Une question à laquelle il est toujours difficile de répondre est de savoir pourquoi une guerre n’a pas lieu. C’est un des débats les plus animés après la fin de la guerre froide entre l’Est et l’Ouest sur le rôle de l’arme nucléaire dans la prévention du grand conflit. Thierry de Montbrial est ici un disciple de Raymond Aron : il croit au rôle que les arsenaux nucléaires ont joué de part et d’autre pour contrôler les forces belliqueuses considérables qui se sont affrontées pendant la plus grande partie de la deuxième moitié du XXe siècle. Comme Aron, il voit dans la crise de Cuba –dont on sait aujourd’hui à quel point elle a frôlé la catastrophe– le point de départ de la sagesse entre l’URSS et les Etats-Unis. Cette sagesse a cependant eu sa part de folie avec une course aux armements qui a culminé au début des années 1980 et dont nous devons aujourd’hui gérer –très péniblement, et collectivement– l’héritage. Thierry de Montbrial pose aussi la question provocante du caractère stabilisant ou déstabilisant de la prolifération nucléaire en se contentant de conclure que l’histoire de ce siècle devrait fournir une réponse. Si l’on en juge par les relations indo-pakistanaises après les explosions de 1998, le nucléaire n’empêche pas la guerre et peut même conduire à l’idée dangereuse que des guerres limitées peuvent être conduites sous sa 'protection'. En même temps, l’attention internationale est telle dans cette région depuis 1998 que tous les grands acteurs interviendront pour empêcher l’éclatement d’un nouveau conflit, même conventionnel. Le problème principal –et la grande nouveauté– est que les hommes d’Al-Qaïda ont peut être à la fois l’intérêt et les moyens de le déclencher, par exemple avec des vagues d’attentats insupportables en Inde, comme celui qui a visé le Parlement indien –cœur de l’identité indienne– en décembre 2001.

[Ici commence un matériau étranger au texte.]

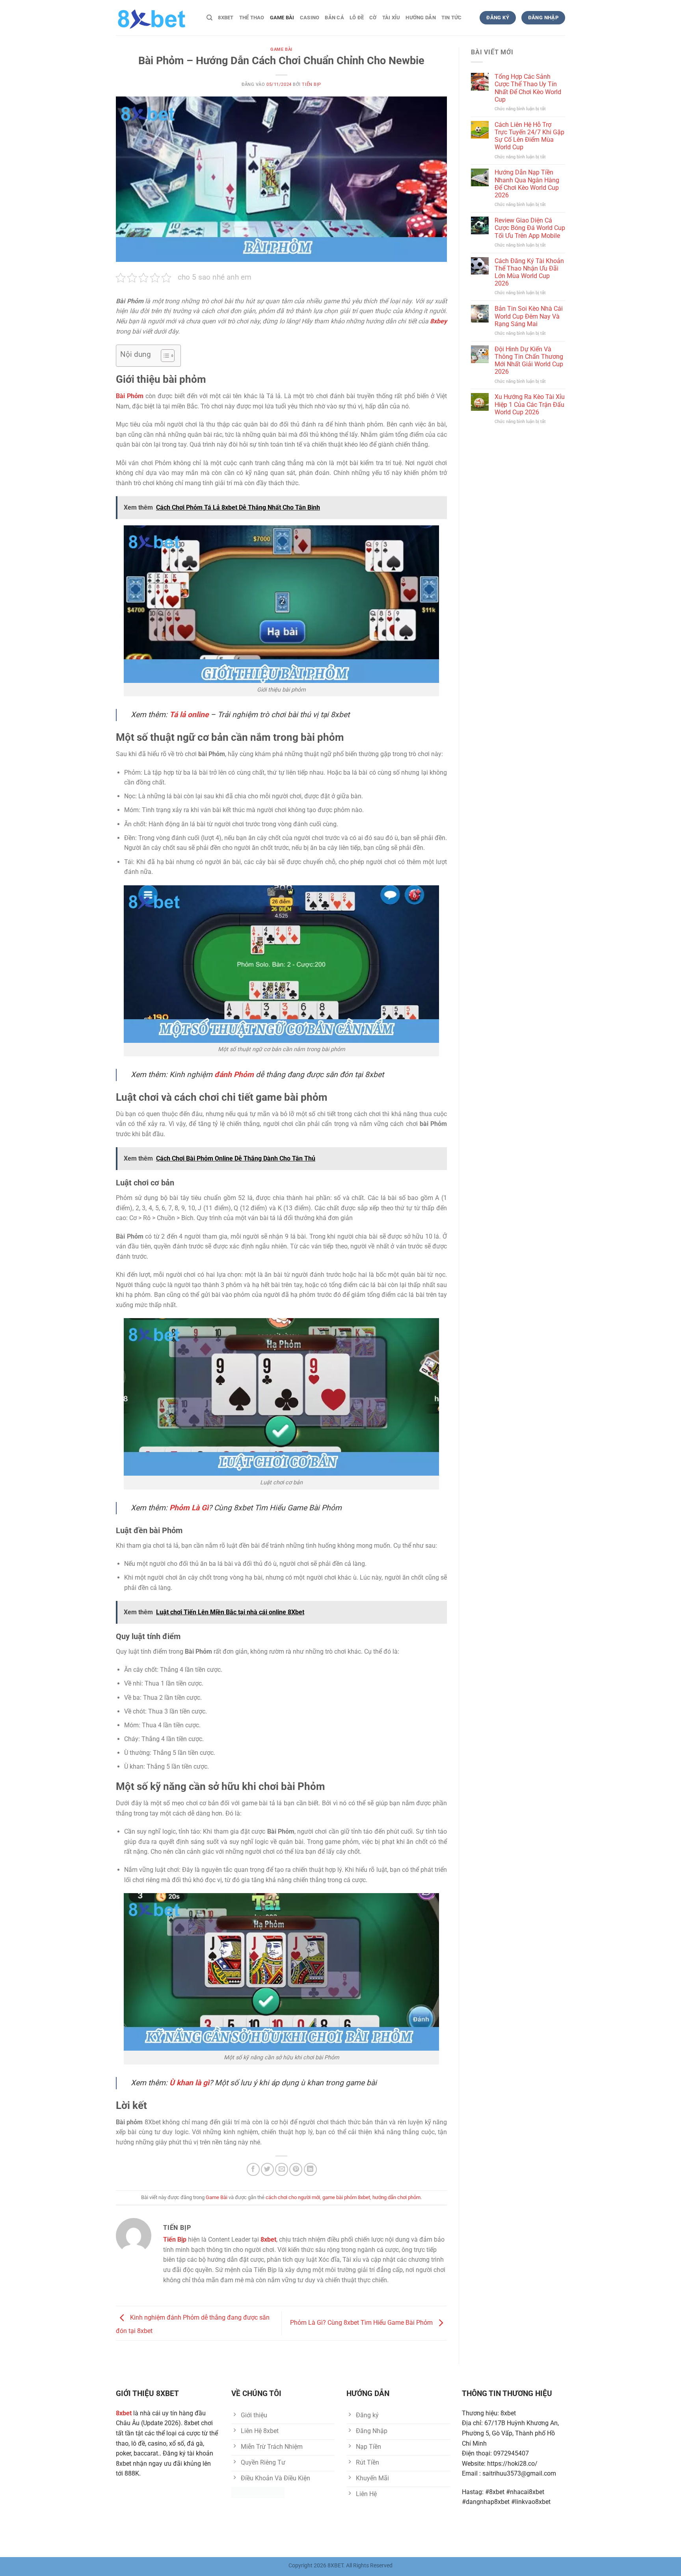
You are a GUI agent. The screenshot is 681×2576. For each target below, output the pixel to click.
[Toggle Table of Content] (164, 355)
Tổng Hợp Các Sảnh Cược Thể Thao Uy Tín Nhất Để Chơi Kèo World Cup (528, 88)
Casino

Malgré un apport important de Raymond Aron, le propos de Thierry de Montbrial est assez différend sur la question des conflits. Il s’agit en effet, plutôt que d’insister sur la 'centralité' de la guerre comme le font aussi bien Machiavel que Raymond Aron, de mettre l’accent sur les différentes façon de la marginaliser. Le chapitre III est consacré aux conflits et à leur résolution, par l’arbitrage et la négociation, ou à leur prévention, par exemple par la dissuasion. La Charte des Nations unies a introduit, après la seconde guerre mondiale, une norme bien connue de règlement pacifique des conflits : 'Les parties à tout différend dont la prolongation est susceptible de menacer le maintien de la paix et de la sécurité internationales doivent en rechercher la solution avant tout par voie de négociation, d’enquête, de médiation, de conciliation, d’arbitrage, de règlement judiciaire, de recours aux organismes ou accords internationaux, ou par d’autres moyens pacifiques de leur choix.' Ce qui manque toujours cependant, cinquante ans après l’apparition de la Charte, c’est, non une théorie des négociations, mais une expression théorique aussi puissante que celle qui existe pour la guerre avec Clausewitz. Des questions nouvelles doivent d’ailleurs être prises en compte au chapitre des négociations : tout d’abord, le terrorisme de masse auquel nous avons assisté impuissants pose la question d’un passage à l’acte et à la violence extrême sans qu’aucune gestion politique du conflit ne soit possible. Il n’y a pas de montée en puissance progressive mais un passage immédiat aux extrêmes. En deuxième lieu, la question est aujourd’hui pour beaucoup de vivre sans perspective de paix, ni de négociation, dans une atmosphère de guerre larvée permanente. C’est le cas d’Israël et des Palestiniens, c’est aussi le cas de l’Inde et du Pakistan, aussi longtemps du moins que les principaux pays ne feront pas comprendre aux deux protagonistes que la ligne de contrôle doit être transformée en frontière internationale, et qu’il n’y a aucune autre solution à l’ère nucléaire.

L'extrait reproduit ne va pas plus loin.